··· Material for the task

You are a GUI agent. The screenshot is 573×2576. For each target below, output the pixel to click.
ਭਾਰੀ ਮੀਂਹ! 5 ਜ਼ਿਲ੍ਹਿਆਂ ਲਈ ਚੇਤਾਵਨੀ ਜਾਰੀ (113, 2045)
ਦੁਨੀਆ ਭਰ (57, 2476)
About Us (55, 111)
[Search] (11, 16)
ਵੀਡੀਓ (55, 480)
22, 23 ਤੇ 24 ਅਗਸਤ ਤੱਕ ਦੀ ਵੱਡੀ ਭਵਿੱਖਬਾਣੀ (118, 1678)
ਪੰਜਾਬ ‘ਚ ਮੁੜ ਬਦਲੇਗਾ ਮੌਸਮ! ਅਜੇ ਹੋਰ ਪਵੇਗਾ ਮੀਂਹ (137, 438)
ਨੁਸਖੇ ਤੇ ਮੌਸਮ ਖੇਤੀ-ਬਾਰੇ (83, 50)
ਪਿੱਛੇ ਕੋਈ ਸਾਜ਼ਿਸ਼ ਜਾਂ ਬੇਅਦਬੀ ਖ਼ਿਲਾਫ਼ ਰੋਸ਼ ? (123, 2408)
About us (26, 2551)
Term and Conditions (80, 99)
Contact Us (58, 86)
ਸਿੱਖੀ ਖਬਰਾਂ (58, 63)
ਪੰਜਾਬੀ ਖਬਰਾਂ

······

● What is required
Print each of the lines above again, unchanged.

● Exercise answer
You are a GUI agent. The screenshot is 573×2576. For each target below, output the pixel to click.
ਭਾਰੀ ਮੀਂਹ! 5 ਜ਼ਿਲ੍ਹਿਆਂ ਲਈ ਚੇਤਾਵਨੀ ਜਾਰੀ (113, 2045)
ਦੁਨੀਆ ਭਰ (57, 2476)
About Us (55, 111)
[Search] (11, 16)
ਵੀਡੀਓ (55, 480)
22, 23 ਤੇ 24 ਅਗਸਤ ਤੱਕ ਦੀ ਵੱਡੀ ਭਵਿੱਖਬਾਣੀ (118, 1678)
ਪੰਜਾਬ ‘ਚ ਮੁੜ ਬਦਲੇਗਾ ਮੌਸਮ! ਅਜੇ ਹੋਰ ਪਵੇਗਾ ਮੀਂਹ (137, 438)
ਨੁਸਖੇ ਤੇ ਮੌਸਮ ਖੇਤੀ-ਬਾਰੇ (83, 50)
ਪਿੱਛੇ ਕੋਈ ਸਾਜ਼ਿਸ਼ ਜਾਂ ਬੇਅਦਬੀ ਖ਼ਿਲਾਫ਼ ਰੋਸ਼ ? (123, 2408)
About us (26, 2551)
Term and Conditions (80, 99)
Contact Us (58, 86)
ਸਿੱਖੀ ਖਬਰਾਂ (58, 63)
ਪੰਜਾਬੀ ਖਬਰਾਂ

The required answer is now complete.